Certaines habitudes, bien que partant d’une bonne intention, sont contre-productives pour la guérison des ligaments. Évitez d’appliquer de la chaleur, car contrairement à une contracture musculaire, une entorse est une inflammation aiguë : la chaleur dilate les vaisseaux et aggrave le gonflement. Ne massez pas vigoureusement la zone dans les premiers jours, car les fibres ligamentaires sont fragiles et un massage profond pourrait rompre les nouveaux ponts de collagène. Évitez l’immobilisation totale et prolongée, sauf en cas de fracture ou d’entorse grave, car le mouvement doux et contrôlé favorise une meilleure organisation des fibres cicatricielles. Enfin, ne négligez pas le port de chaussures adaptées : évitez les talons hauts ou les chaussures trop souples qui n’offrent aucun maintien latéral durant la phase de guérison.

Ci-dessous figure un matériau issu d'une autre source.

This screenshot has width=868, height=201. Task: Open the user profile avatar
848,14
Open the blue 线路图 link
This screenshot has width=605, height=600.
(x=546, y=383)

Soigner une entorse à la cheville demande de la patience et de la méthode. En respectant le protocole RICE, en consultant si les signes de gravité sont présents et en ne faisant pas l’impasse sur la rééducation proprioceptive, vous protégez votre capital articulaire pour les années à venir. Une cheville bien soignée est une cheville qui ne se tord plus au premier obstacle.